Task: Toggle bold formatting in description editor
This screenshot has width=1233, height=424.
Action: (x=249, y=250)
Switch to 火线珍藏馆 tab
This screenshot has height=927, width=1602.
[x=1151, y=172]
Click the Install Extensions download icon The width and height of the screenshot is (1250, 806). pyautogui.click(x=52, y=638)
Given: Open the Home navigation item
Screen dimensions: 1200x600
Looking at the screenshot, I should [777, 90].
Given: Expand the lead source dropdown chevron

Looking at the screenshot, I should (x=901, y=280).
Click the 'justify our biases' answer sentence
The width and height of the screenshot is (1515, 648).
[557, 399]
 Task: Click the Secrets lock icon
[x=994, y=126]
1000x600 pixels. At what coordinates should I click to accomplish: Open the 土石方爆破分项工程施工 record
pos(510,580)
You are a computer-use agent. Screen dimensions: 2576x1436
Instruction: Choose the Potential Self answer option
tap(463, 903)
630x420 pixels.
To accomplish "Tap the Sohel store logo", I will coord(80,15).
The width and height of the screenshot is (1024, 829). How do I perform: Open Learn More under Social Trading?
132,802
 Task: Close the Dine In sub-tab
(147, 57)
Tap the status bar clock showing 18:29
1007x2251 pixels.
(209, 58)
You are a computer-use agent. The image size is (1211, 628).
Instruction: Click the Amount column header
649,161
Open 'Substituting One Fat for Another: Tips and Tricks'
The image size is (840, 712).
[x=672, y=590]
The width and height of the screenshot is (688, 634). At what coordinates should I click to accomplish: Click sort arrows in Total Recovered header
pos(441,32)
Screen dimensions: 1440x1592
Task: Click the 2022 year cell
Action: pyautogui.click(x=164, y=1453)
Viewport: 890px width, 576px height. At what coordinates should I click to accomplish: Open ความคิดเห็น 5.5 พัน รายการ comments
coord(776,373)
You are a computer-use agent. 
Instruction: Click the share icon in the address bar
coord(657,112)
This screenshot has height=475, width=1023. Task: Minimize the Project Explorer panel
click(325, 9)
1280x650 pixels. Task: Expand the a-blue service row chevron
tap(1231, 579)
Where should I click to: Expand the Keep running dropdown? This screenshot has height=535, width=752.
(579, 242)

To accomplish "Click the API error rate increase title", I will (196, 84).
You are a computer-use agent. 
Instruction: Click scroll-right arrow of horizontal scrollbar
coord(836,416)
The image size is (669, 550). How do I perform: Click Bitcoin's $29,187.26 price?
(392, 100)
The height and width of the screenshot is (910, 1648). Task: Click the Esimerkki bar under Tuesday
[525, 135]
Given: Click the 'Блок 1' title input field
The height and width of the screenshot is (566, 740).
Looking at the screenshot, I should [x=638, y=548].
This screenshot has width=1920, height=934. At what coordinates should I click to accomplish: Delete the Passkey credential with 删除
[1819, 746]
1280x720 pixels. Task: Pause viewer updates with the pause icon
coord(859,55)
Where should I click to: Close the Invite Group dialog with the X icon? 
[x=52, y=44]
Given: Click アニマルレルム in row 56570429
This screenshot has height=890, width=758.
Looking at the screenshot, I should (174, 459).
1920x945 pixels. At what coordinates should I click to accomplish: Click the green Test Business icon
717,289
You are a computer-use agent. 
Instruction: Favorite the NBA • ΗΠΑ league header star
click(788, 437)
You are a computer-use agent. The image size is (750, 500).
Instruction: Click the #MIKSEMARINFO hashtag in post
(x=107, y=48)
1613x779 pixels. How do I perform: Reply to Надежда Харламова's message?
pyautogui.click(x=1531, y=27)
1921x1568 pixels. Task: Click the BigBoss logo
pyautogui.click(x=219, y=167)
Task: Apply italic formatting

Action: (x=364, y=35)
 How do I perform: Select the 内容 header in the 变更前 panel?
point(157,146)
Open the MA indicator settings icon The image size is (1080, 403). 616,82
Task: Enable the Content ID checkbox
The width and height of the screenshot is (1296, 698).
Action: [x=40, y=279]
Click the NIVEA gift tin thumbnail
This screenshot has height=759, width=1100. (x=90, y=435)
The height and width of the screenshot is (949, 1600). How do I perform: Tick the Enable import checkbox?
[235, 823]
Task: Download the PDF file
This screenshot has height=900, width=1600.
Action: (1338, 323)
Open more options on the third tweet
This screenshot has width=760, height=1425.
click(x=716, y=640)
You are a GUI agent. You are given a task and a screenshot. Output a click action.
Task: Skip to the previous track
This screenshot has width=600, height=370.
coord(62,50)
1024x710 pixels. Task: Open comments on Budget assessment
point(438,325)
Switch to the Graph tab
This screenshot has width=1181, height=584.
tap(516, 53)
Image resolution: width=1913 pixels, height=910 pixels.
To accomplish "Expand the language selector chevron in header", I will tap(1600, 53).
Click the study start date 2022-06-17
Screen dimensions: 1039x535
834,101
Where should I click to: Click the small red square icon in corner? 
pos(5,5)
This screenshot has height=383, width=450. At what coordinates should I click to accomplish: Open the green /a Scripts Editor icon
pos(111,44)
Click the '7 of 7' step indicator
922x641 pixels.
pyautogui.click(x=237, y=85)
----------
> PROBLEM DESCRIPTION:
Rewrite the lines from the one with "630x420 pixels." through the one with "tap(1231, 579)", both included, as a Markdown table with columns Row and Line. Number each row and leave out any blank lines.

> TASK RESPONSE:
| Row | Line |
|---|---|
| 1 | 630x420 pixels. |
| 2 | To accomplish "Tap the Sohel store logo", I will coord(80,15). |
| 3 | The width and height of the screenshot is (1024, 829). How do I perform: Open Learn More under Social Trading? |
| 4 | 132,802 |
| 5 |  Task: Close the Dine In sub-tab |
| 6 | (147, 57) |
| 7 | Tap the status bar clock showing 18:29 |
| 8 | 1007x2251 pixels. |
| 9 | (209, 58) |
| 10 | You are a computer-use agent. The image size is (1211, 628). |
| 11 | Instruction: Click the Amount column header |
| 12 | 649,161 |
| 13 | Open 'Substituting One Fat for Another: Tips and Tricks' |
| 14 | The image size is (840, 712). |
| 15 | [x=672, y=590] |
| 16 | The width and height of the screenshot is (688, 634). At what coordinates should I click to accomplish: Click sort arrows in Total Recovered header |
| 17 | pos(441,32) |
| 18 | Screen dimensions: 1440x1592 |
| 19 | Task: Click the 2022 year cell |
| 20 | Action: pyautogui.click(x=164, y=1453) |
| 21 | Viewport: 890px width, 576px height. At what coordinates should I click to accomplish: Open ความคิดเห็น 5.5 พัน รายการ comments |
| 22 | coord(776,373) |
| 23 | You are a computer-use agent.  |
| 24 | Instruction: Click the share icon in the address bar |
| 25 | coord(657,112) |
| 26 | This screenshot has height=475, width=1023. Task: Minimize the Project Explorer panel |
| 27 | click(325, 9) |
| 28 | 1280x650 pixels. Task: Expand the a-blue service row chevron |
| 29 | tap(1231, 579) |